Subunit composition and pharmacological characterization of gamma-aminobutyric acid type A receptors in frog pituitary melanotrophs.

ABSTRACT

The frog pars intermedia is composed of a single population of endocrine cells directly innervated by gamma-aminobutyric acid (GABA)ergic nerve terminals. We have previously shown that GABA, acting through GABA(A) receptors, modulates both the electrical and secretory activities of frog pituitary melanotrophs. The aim of the present study was to take advantage of the frog melanotroph model to determine the relationship between the subunit composition and the pharmacological properties of native GABA(A) receptors.
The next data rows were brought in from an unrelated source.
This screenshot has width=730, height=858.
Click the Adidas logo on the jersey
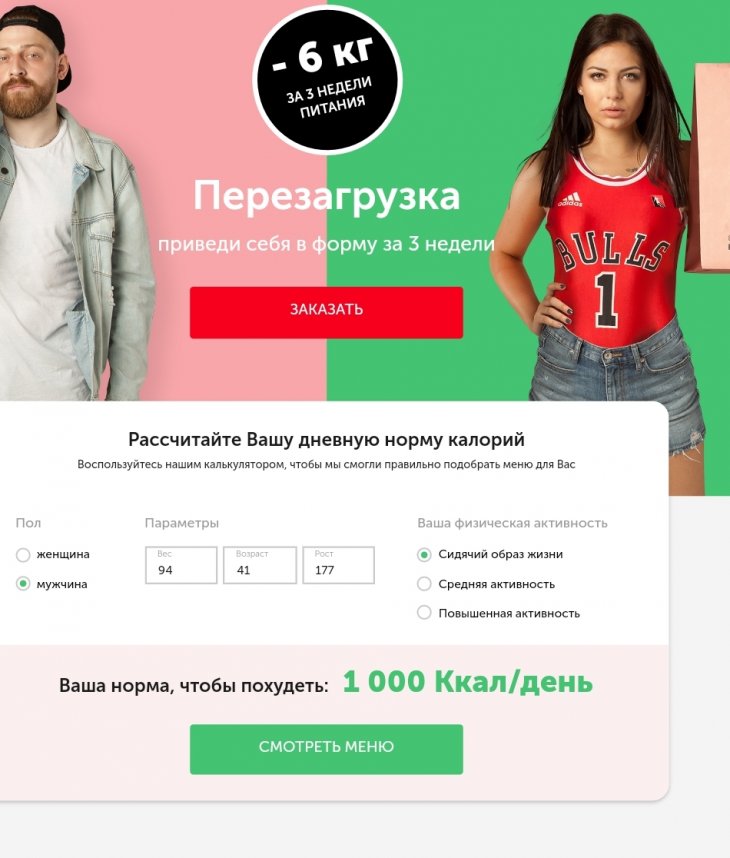click(570, 200)
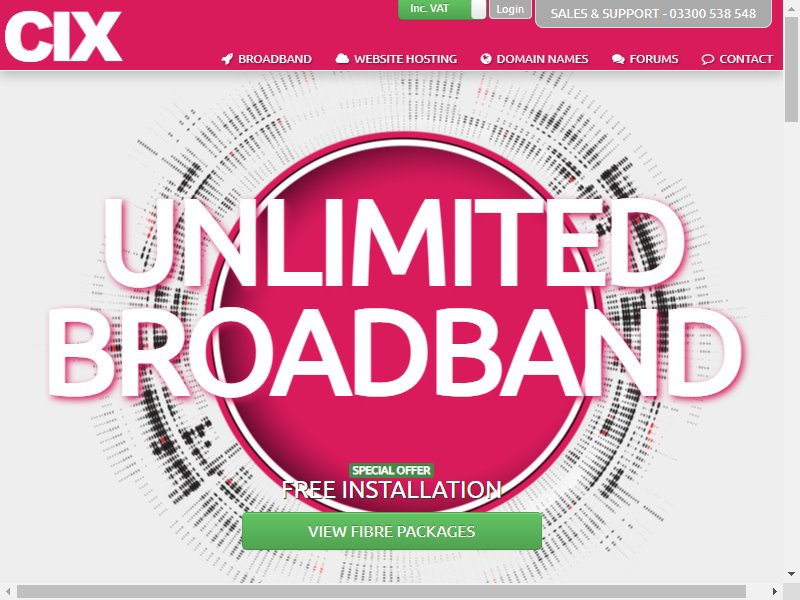Click the horizontal scrollbar right arrow
Screen dimensions: 800x600
coord(775,591)
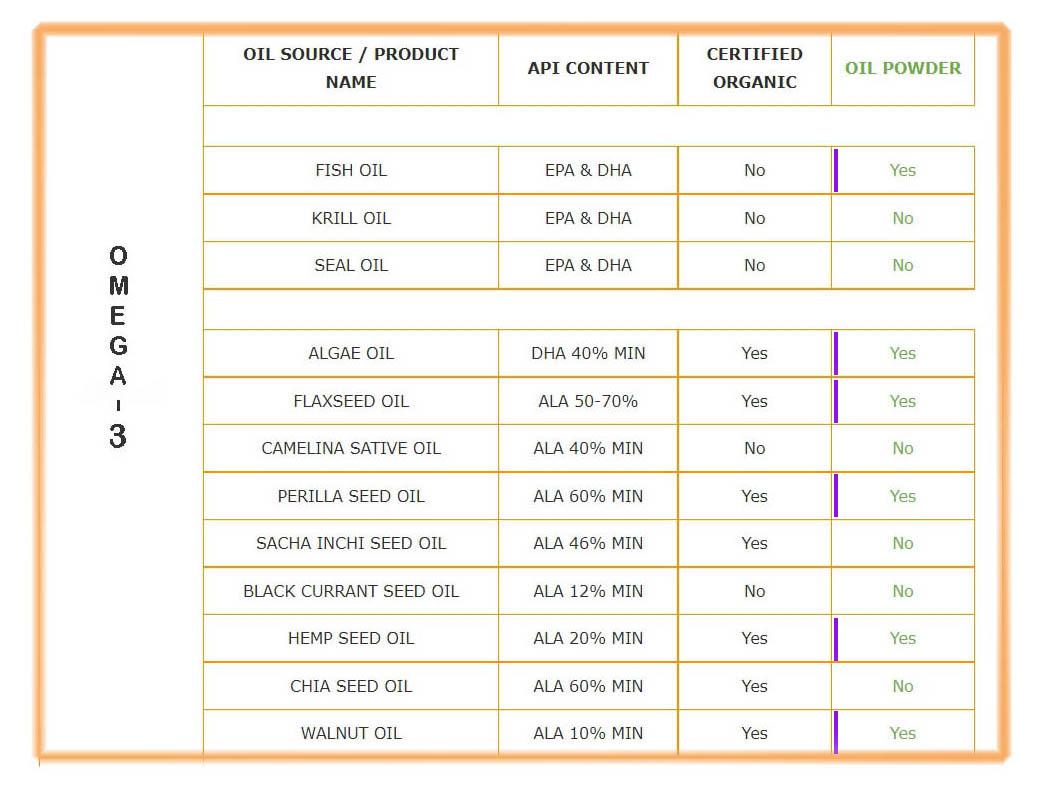This screenshot has width=1048, height=792.
Task: Click the PERILLA SEED OIL entry
Action: pyautogui.click(x=351, y=496)
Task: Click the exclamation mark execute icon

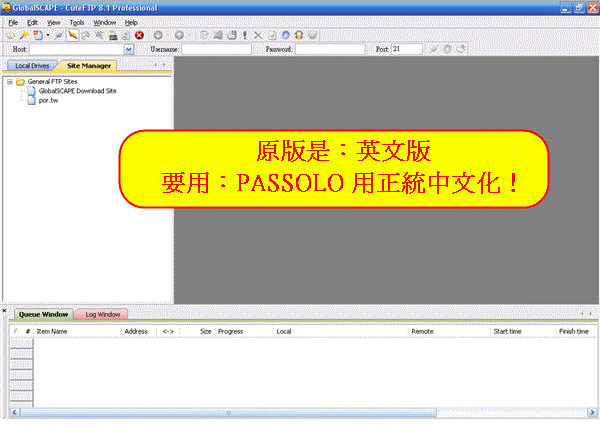Action: (244, 35)
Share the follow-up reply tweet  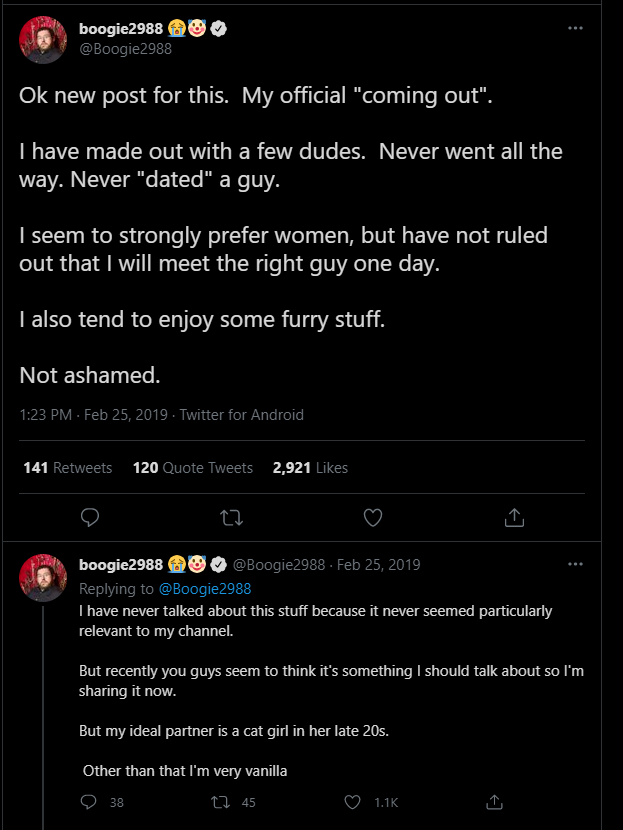(x=492, y=801)
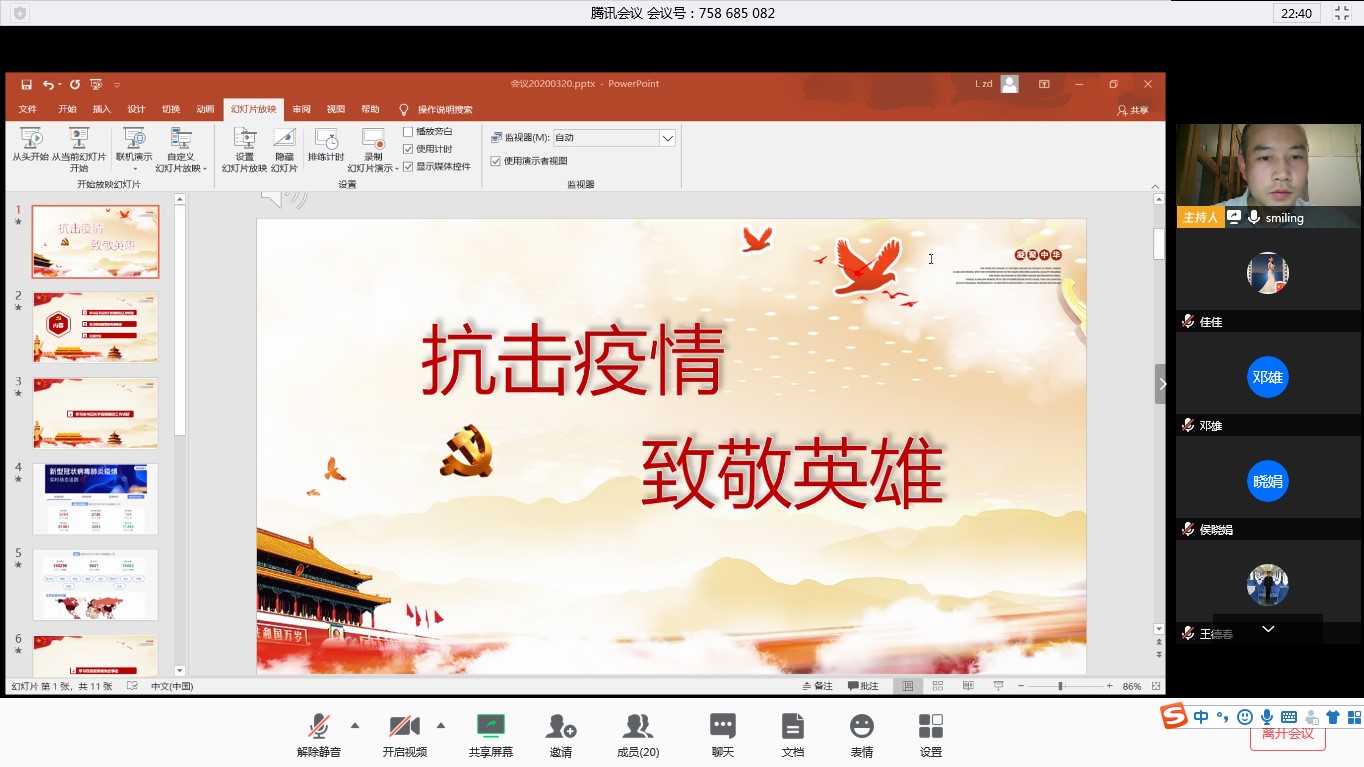Switch to the 动画 ribbon tab
The height and width of the screenshot is (767, 1364).
(205, 109)
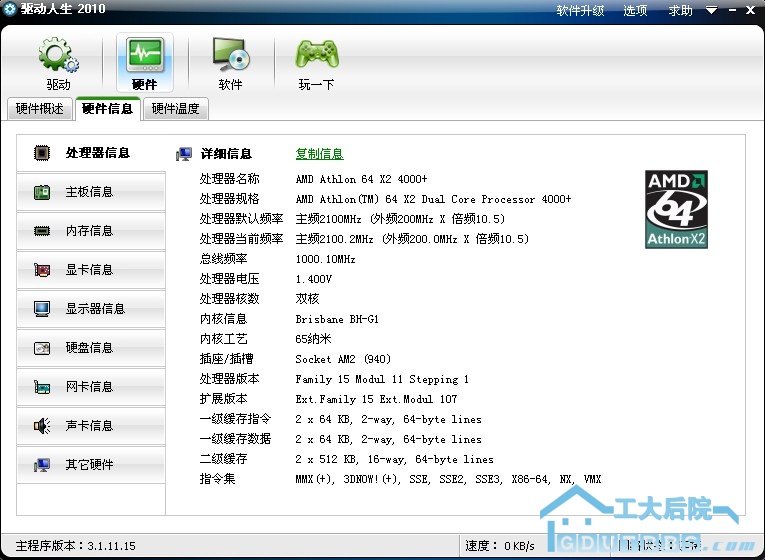
Task: Expand the title bar dropdown arrow
Action: coord(711,10)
Immunohistochemical labeling revealed that in situ and in cell culture, frog melanotrophs were intensely stained with alpha2-, alpha3-, gamma2-, and gamma3-subunit antisera and weakly stained with a gamma1-subunit antiserum. Melanotrophs were also immunolabeled with a monoclonal antibody to the beta2/beta3-subunit. In contrast, frog melanotrophs were not immunoreactive for the alpha1-, alpha5-, and alpha6-isoforms. The effects of allosteric modulators of the GABA(A) receptor on GABA-activated chloride current were tested using the patch-clamp technique. Among the ligands acting at the benzodiazepine-binding site, clonazepam (EC50, 5 x 10(-9) M), diazepam (EC50, 10(-8) M), zolpidem (EC50, 3 x 10(-8) M), and beta-carboline-3-carboxylic acid methyl ester (EC50, 10(-6) M) were found to potentiate the whole cell GABA-evoked current in a dose-dependent manner. Methyl-6,7-dimethoxy-4-ethyl-beta-carboline-3-carboxylate (IC50, 3 x 10(-5) M) inhibited the current, whereas Ro15-4513 had no effect. Among the ligands acting at other modulatory sites, etomidate (EC50, 2 x 10(-6) M) enhanced the GABA-evoked current, whereas 4'-chlorodiazepam (IC50, 4 x 10(-7) M), ZnCl2 (IC50, >5 x 10(-5) M), and furosemide (IC50, >3 x 10(-4) M) depressed the response to GABA. PK 11195 did not affect the GABA-evoked current or its inhibition by 4'-chlorodiazepam. The results indicate that the native GABA(A) receptors in frog melanotrophs are formed by combinations of alpha2-, alpha3-, beta2/3-, gamma1-, gamma2-, and gamma3-subunits. The data also demonstrate that clonazepam is the most potent, and zolpidem is the most efficient positive modulator of the native receptors. Among the inhibitors, 4'-chlorodiazepam is the most potent, whereas ZnCl2 is the most efficient negative modulator of the GABA(A) receptors. The present study provides the first correlation between subunit composition and the functional properties of native GABA(A) receptors in nontumoral endocrine cells.